A Limited Liability Partnership has to be evidenced by
incorporation documents, the incorporation being by registration with the
Registrar. The effect of incorporation invests the LLP with the power of
sueing and being sued, acquiring and holding properties, having a common seal
and doing and suffering acts and deeds as if it were a Body Corporate. As in
the case of a company which requires the use of the name "Limited", a LLP has
to use the indicative suffix as part of its name either in whole or as an
acronym. The procedure for registration is similar to the registration of a
company, starting with the reservation of a name and compliance with the
procedural formalities.
The partners of the LLP are the original subscribers and
those who are admitted to the Partnership in accordance with the LLP agreement
and their mutual rights and liabilities shall be governed by the terms of the
agreement. The Registrar acting for the LLP shall be the Registrar having the
duty of registering the companies under the Companies Act.
While a Partnership is based on mutual agency, Clause (26)
of the Bill specifically provides that every Partner of a Limited Liability
Partnership shall be the agent of LLP but not of the other Partners. This is a
major and substantial departure from the provisions of the Partnership Act.
Similarly, the extent of liability of Limited Partnership is also specifically
provided under the statute. A Partner is saved from personal liability for an
obligation arising in contract or otherwise in relation to LLP, such liability
being the sole liability of the LLP. This again is a major departure from the
provisions of the Partnership Act, which invests a LLP with an advantage of
incorporation and saves it as well as the Partners from the onerous
obligations cast on Partners under the Partnership Act. Various provisions
have been made in regard to the financial disclosures, maintenance of
accounts, filing of returns and other administrative matters. Partnership
interest is transferable subject to certain restrictions.

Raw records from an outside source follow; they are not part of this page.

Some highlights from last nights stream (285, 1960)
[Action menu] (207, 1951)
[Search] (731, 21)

The LLP Act is a welcome relief to technical and
professional persons who, with the growth of Indian economy and globalisation
of Trade and Industry, have to operate in wider areas. A Partnership with all
the restrictions and limitations, and particularly the personal liability, is
not an effective tool in the hands of the professional to operate in a global
economy.
LLPs have come to stay in the global economy and though
late, the Government has thought it fit to introduce the concept of LLP as a
boon to Indian Professionals. The LLP satisfies the need for a new corporate
form of Professional Association which excludes the disadvantages of
traditional Partnership with unlimited personal liability and the rigid
governance structure of Limited Liability Companies which has conceived of
various restrictions necessary in the context of Industry, but would not apply
to professional or technical ventures and would impose serious curbs on
professional expertise and entrepreneurial initiative. The Limited Liability
partnership viewed as an alternative Corporate Business Vehicle would provide
the benefits of Limited Liability with flexibility of organisation which is
essential for professional growth into wider areas. Since the Limited
Liability Partnership is more likely to attract technical and professional
experts, it is hoped that, before the Act is made into law, there would be
public a debate on the provisions to make it a proactive instrument to achieve
and sustain technical and professional excellence.